At some point, I hope Daisy will read the book about trying to have her (Waiting for Daisy) or just general whatever I’ve written. I feel like she’ll know me as I was instead of as I am. When my mom got to be a certain age, whatever she was telling me about who she was may or may not have been true. It would have been a really cool thing to be able to know her as she was when she was that person. I’ve also made sure to tell Daisy that when she does read that, she’ll recognize that we’re characters in that book; Steven comes off as way better and I come off as way worse than we really were. Steven completely disagrees with, by the way. She always says she doesn’t want to read it because she lives it. I get that. but at one point she watched an episode of “Toddlers and Tiaras” at somebody’s house. I said, okay if you’re going to watch an episode of that show you have to read the chapter in Cinderella Ate My Daughter about those girls or you may not ever watch one of those shows. So she had to read that chapter and she liked it so that was nice.

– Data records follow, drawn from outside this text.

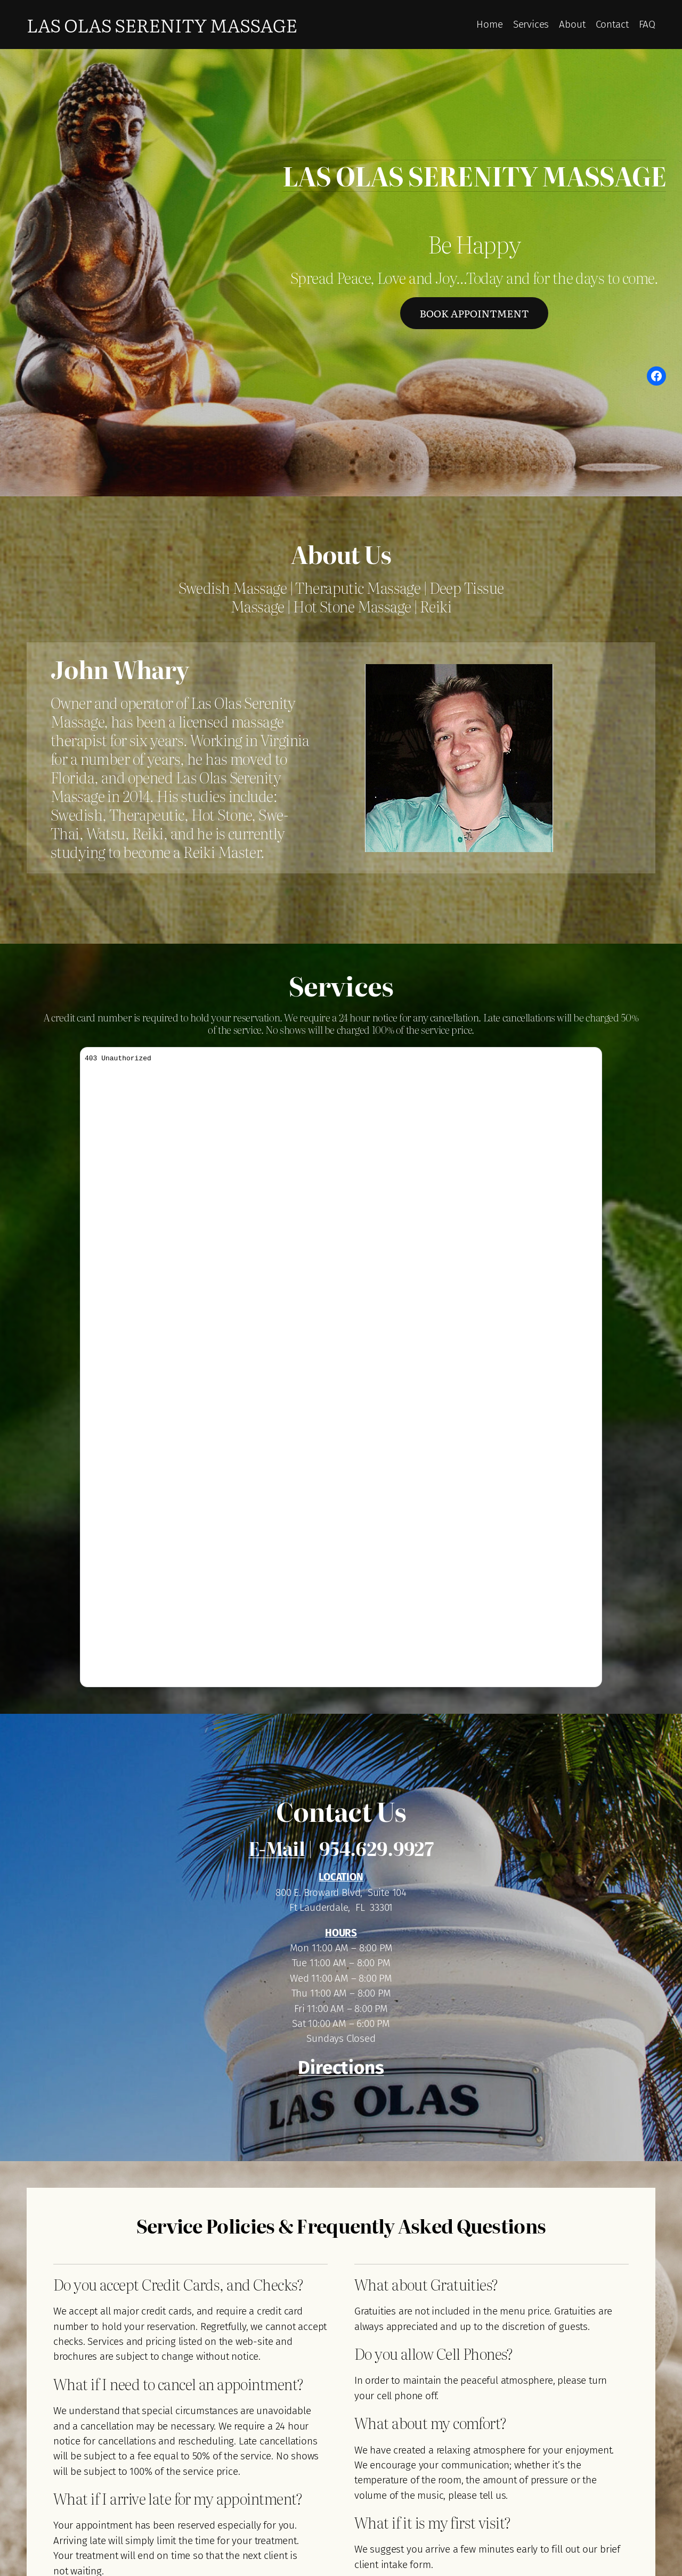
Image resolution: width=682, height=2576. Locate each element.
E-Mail (276, 1848)
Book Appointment (474, 313)
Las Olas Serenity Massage (162, 24)
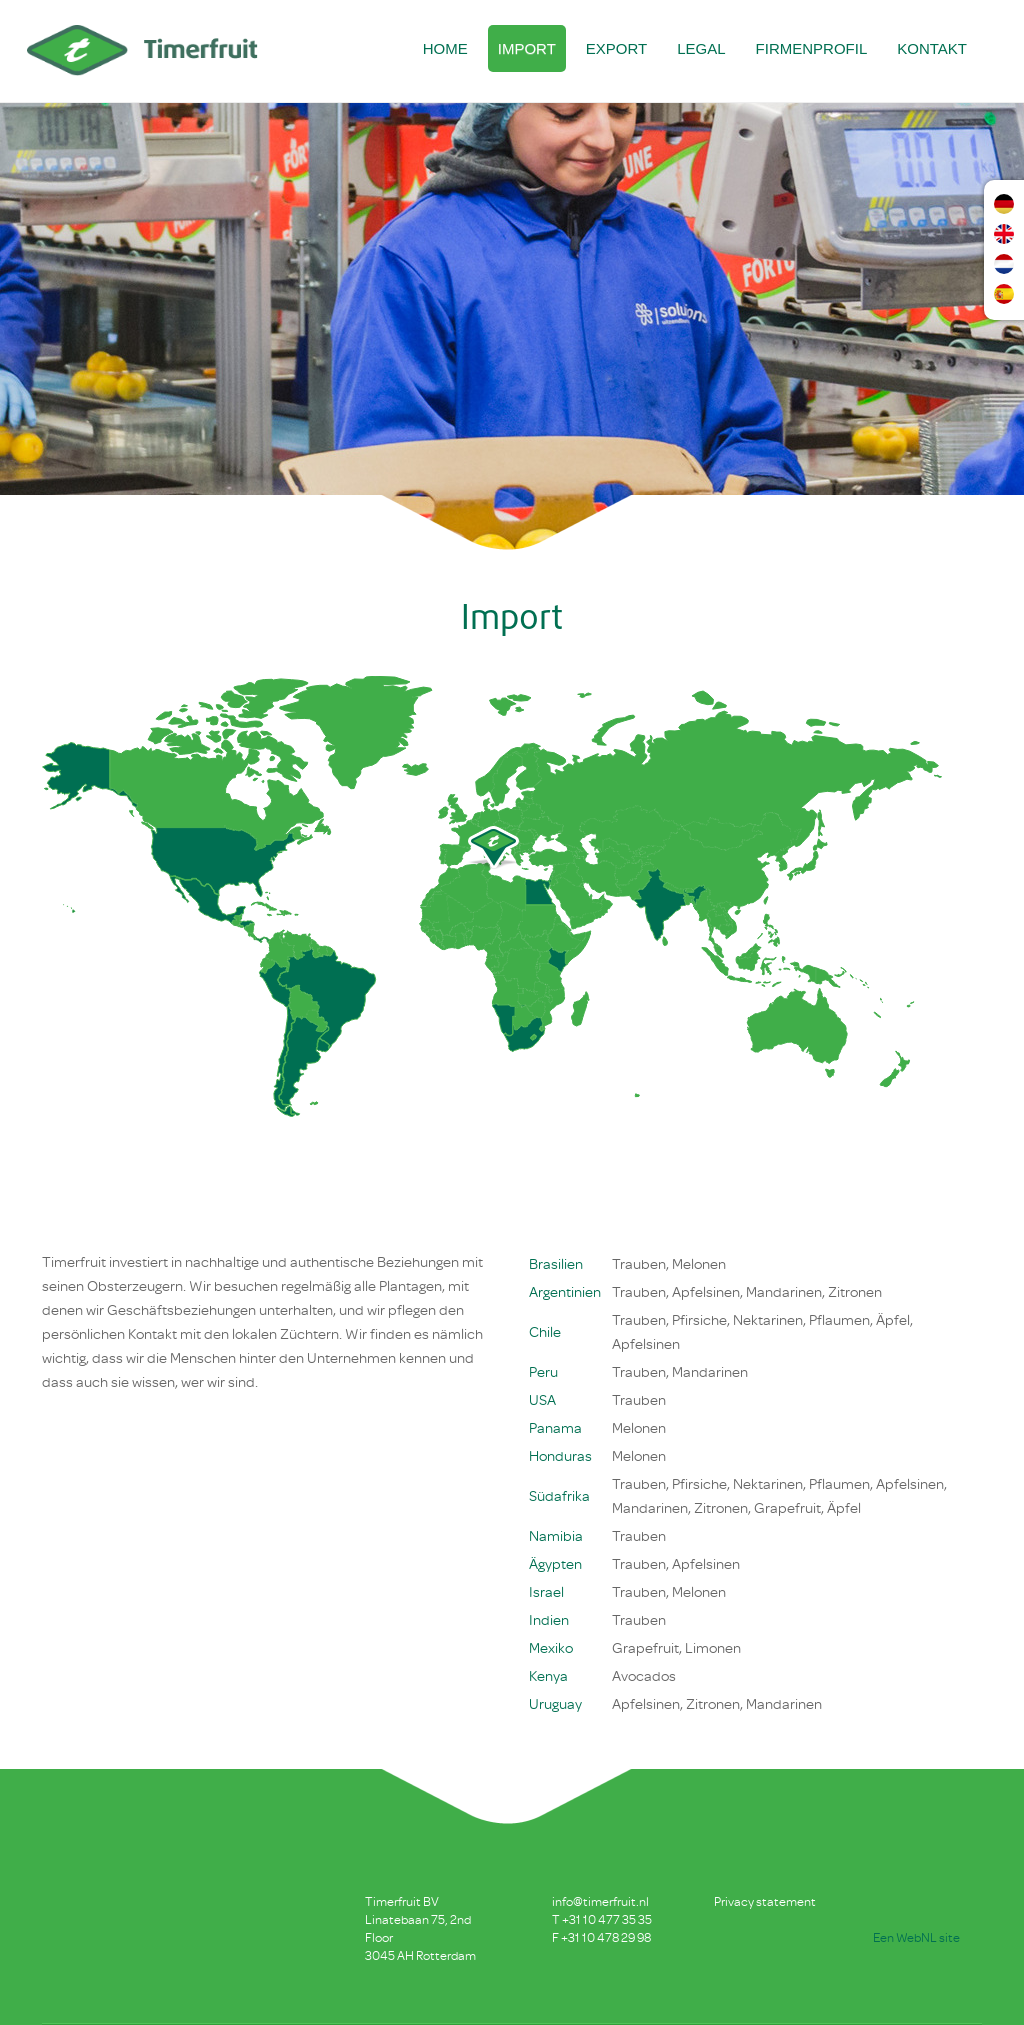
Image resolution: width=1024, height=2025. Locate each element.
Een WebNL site (916, 1938)
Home (445, 48)
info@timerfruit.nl (600, 1902)
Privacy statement (765, 1902)
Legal (701, 48)
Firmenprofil (812, 48)
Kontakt (932, 48)
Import (527, 48)
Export (616, 48)
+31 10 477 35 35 (607, 1920)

Nice work! I feel like our daughters have a front row seat to the characters we are. Maybe reading what we write is more entertaining than we imagine.
There’s some major gross out factors. You don’t really want to know your dads sperm count or your parents sex lives or anything like that. I feel she’ll kind of be able to, if she chooses, have a bond with me in a different way that makes me really happy. Or maybe she’ll read them after I’m dead.
It’s tough because we’re already right, right? (LOL)
Yeah. I’m always wrong, that sucks too. What are you going to rebel against?